#### Kutipan Teks ####

Pada prinsipnya kepemimpinan adalah
proses pengaruh mempengaruhi antara dua orang atau lebih untuk mencapai suatu
tujuan tertentu.
Dengan demikian maka dalam kepemimpinan
harus ada beberapa hal sebagai syarat kepemimpinan yaitu: adanya orang yang
mempengaruhi, adanya orang yang dipengaruhi, dan pengaruh yang diberikan.
2. Tipe
kepemimpinan
Dalam kepemimpinan, kita mengenal ada 5
tipe kepemimpinan, yaitu tipe otokratis, tipe militeristik, tipe
pathernalistik, tipe karismatik, dan tipe demokratik.
a. Tipe
otokratis.
Kepemimpinan secara otokratis adalah
tipe kepemimpinan yang organisasi tersebut adalah miliknya sendiri. Tipe
pemimpin yang seperti ini tidak mau menerima kritikan, saran, dan pendapat dan
juga ia menganggap bawahannya hanya sebagai alat semata. Akibatnya bawahan
sering mengabaikan perintah atau tanggung jawab apabila tidak ada pengawasan
lansung.
b. Tipe
kepemimpinan Militeristik
Tipe kepemimpinan militeristik adalah
tipe kepemimpinan yang dalam menggerakan bawahannya, ia menggunakan system
perintah seperti yang biasa digunakan dalam ketentaraan. Gerak-gerik nya selalu
tergantung kepada pangkat dan jabatan, senang dengan formalitas yang
berlebih-lebihan, menuntut disiplin keras dan kaku, senang dengan
upacara-upacara untuk berbagai keadaan, tidak menerima kritikan dari bawahan,
dan sebagainya.
c. Pathernalistik
Pemimpin tipe ini menganggap bawahannya
seperti anak kecil yang belum dewasa dan tak mampu menyelesaikan masalah dan
dalam segala hal masih membutuhkan bantuan dan perlindungan. Pemimpin dengan
tipe ini jarang atau bahkan tidak pernah sama sekali memberikan kepada
bawahannya untuk bertindak sendiri, untuk mengambil inisiatif atau tidak berkembang.
Pemimpin tipe ini tidak pernah
bertindak keras kepada bawahannya, bahkan hamper dalam segala hal sikapnya baik
dan ramah, namun sayang pemimpin tipe ini benar-benar sok tau.
d. Karismatik
Pemimpin tipe ini mempunyai daya tarik
yang amat besar sehingga pengikutnya amat besar pula jumlahnya. Ini disebabkan
karena kepercayaan yang penuh terhadap pemimpin yang dicintai, dihormati,
disegani, dan dikagumi karena benar-benar peduli kepentingan orang lain
daripada kepentingannya sendiri. Pemimpin seperti ini akan membuat orang
mengikutinya karena tindakannya, bukan ucapannya.
C. Tinjauan sejarah dan Kondisi
kepemimpinan indonesia saat ini
1. Tinjauan
sejarah kebangsaan Indonesia.
Pada prinsipnya sejarah bangsa
Indonesia sejak dilahirkan hingga membentuk Negara diterangkan dalam prembule
UUD 1945.

####

Tugas Latihan
A – Salin kata demi kata bagian kutipan tentang kepemimpinan, dari "Pemimpin tipe ini tidak" sampai "tindakannya, bukan ucapannya.".
B – Ubah paragraf dalam kutipan tentang kepemimpinan yang diawali "Tipe kepemimpinan militeristik adalah" menjadi daftar singkat tanpa membuang fakta utamanya.
C – Teruskan kutipan tentang kepemimpinan ini, mulai dari kalimat sesudah bagian yang menyebut UUD 1945.
Data di bawah ini adalah bahan terpisah dari kutipan tentang kepemimpinan.

#### Data Tersedia ####

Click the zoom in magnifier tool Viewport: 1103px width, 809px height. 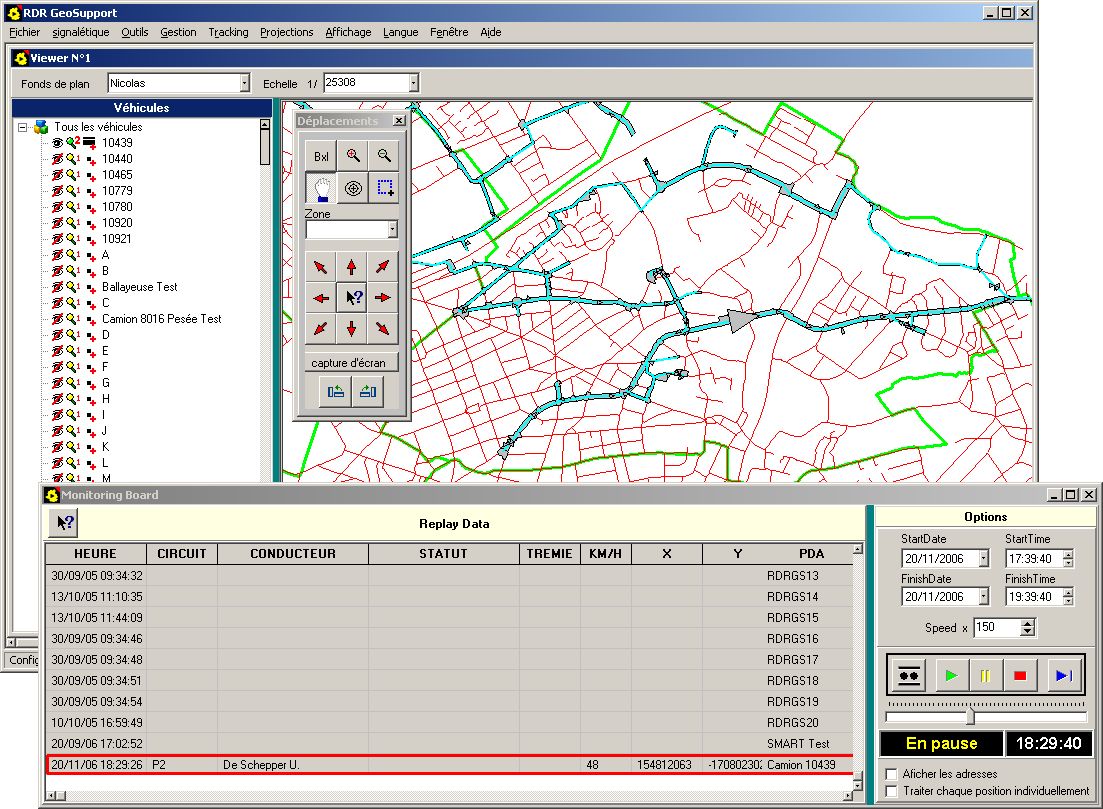click(353, 156)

####

Jawaban Tugas
A –
Pemimpin tipe ini tidak pernah
bertindak keras kepada bawahannya, bahkan hamper dalam segala hal sikapnya baik
dan ramah, namun sayang pemimpin tipe ini benar-benar sok tau.
d. Karismatik
Pemimpin tipe ini mempunyai daya tarik
yang amat besar sehingga pengikutnya amat besar pula jumlahnya. Ini disebabkan
karena kepercayaan yang penuh terhadap pemimpin yang dicintai, dihormati,
disegani, dan dikagumi karena benar-benar peduli kepentingan orang lain
daripada kepentingannya sendiri. Pemimpin seperti ini akan membuat orang
mengikutinya karena tindakannya, bukan ucapannya.

B –
- Menggerakkan bawahan dengan sistem perintah seperti di ketentaraan
- Gerak-geriknya selalu bergantung pada pangkat dan jabatan
- Senang dengan formalitas yang berlebihan
- Menuntut disiplin yang keras dan kaku
- Senang dengan upacara untuk berbagai keadaan
- Tidak menerima kritik dari bawahan

C –
Pada alinea pertama diterangkan bahwa
bangsa Indonesia dalam keadaan terjajah, dan penjajahan itu tidak sesuai dengan
peri kemanusiaan dan peri keadilan, sehingga cita-cita bangsa Indonesia pada
saat itu adalah untuk mencapai kemerdekaan untuk mewujudkan kehidupan bangsa
Indonesia yang ber-peri kemanusiaan dan ber-peri keadilan. Dengan kata lain
untuk mengangkat harkat dan martabat bangsa Indonesia yang pada masa itu dalam
kondisi terjajah, termiskinkan dan terbodohkan.
Alinea kedua dari prembule UUD 1945
tersebut menerangkan tentang perjuangan bangsa Indonesia untuk mencapai
kemerdekaan Indonesia yang dimulai sejak “bangkitnya orang Indonesia asli” pada
tahun 1908 M untuk bersatu melawan penjajah, lahirnya bangsa Indonesia pada 28
oktober 1928 M melalui kongres pemuda II (sumpah pemuda poin ke 2),
ditetapkannya pancasila sebagai dasar Indonesia merdeka pada tanggal 1 juni
1945, dan proklamasi kemerdekaan bangsa Indonesia pada tanggal 17 agustus 1945
M. Kemerdekaan bangsa Indonesia pada tanggal 17 agustus 1945 digambarkan dalam
prembule tersebut sebagai pintu gerbang kemerdekaan negara Indonesia karena
secara de facto dan de jure Negara Indonesia belum terbentuk pada tanggal 17
agustus 1945 tersebut.
Sesuai firman Allah.swt pada QS:
Al-Hujarat: 13
"(13).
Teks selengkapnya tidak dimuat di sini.